The areas of fascial necrosis usually extend further than cutaneous involvement. The complications that have been associated with NF of the head and neck include necrosis of the chest wall fascia, mediastinitis, pleural effusion, pericardial effusion, empyema, airway obstruction, arterial erosion, jugular vein thrombophlebitis, septic shock, lung abscess, carotid artery thrombosis, and DIC.
Several factors have been found to influence survival in NF. In the series reported by Umeda and others, three clinical factors were found to affect mortality: This report highlights the fact that minor trauma in the form of heat could be a precipitating factor in causing NF in a patient with simple neck space infection of odontogenic origin.
Hence the need to create awareness among rural and tribal populations on the danger of inflicting such trauma as a remedy for odontogenic abscesses. A disastrous condition could thus be averted. This paper also shows the importance of early diagnosis and multiple surgical debridements, which should be undertaken regardless of the extent of cosmetic deformity, in the management of this condition.

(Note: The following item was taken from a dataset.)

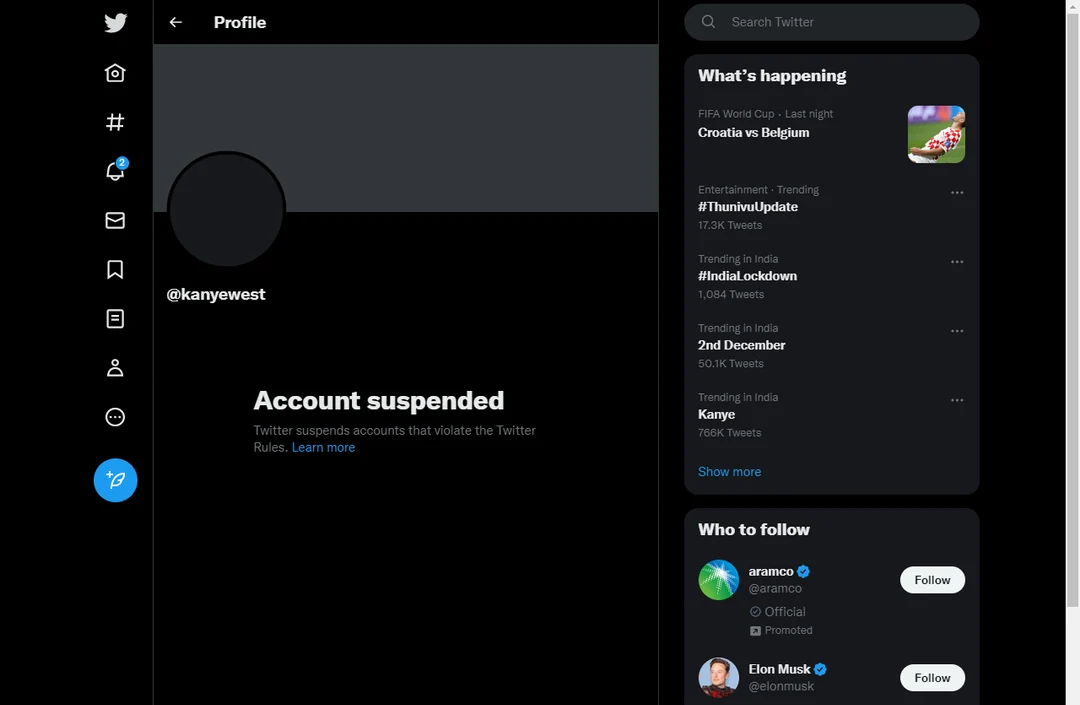
Task: Click the Twitter bird logo
Action: [115, 22]
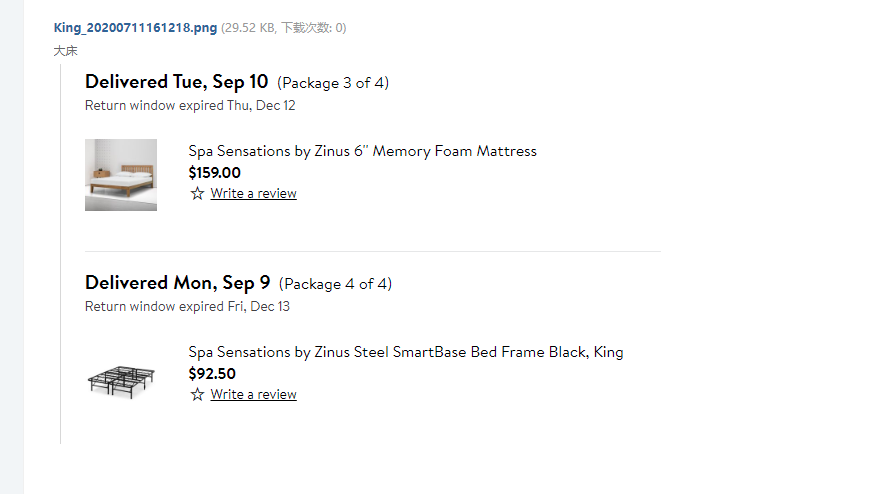This screenshot has height=494, width=874.
Task: Select the Steel SmartBase Bed Frame product title
Action: tap(405, 352)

Acinetobacter should be considered as a possible pathogen in patients with NF and care should be taken to select antibiotics that are active against this organism. National Center for Biotechnology InformationU. J Emerg Trauma Shock. Author information Article notes Copyright and License information Disclaimer. Received Apr 18; Accepted Jun This is an open-access article distributed under the terms of the Creative Commons Attribution License, which permits unrestricted use, distribution, and reproduction in any medium, provided the original work is properly cited.
This article has been cited by other articles in PMC. Abstract Necrotizing fasciitis NF of the face and neck is a very rare complication of dental infection.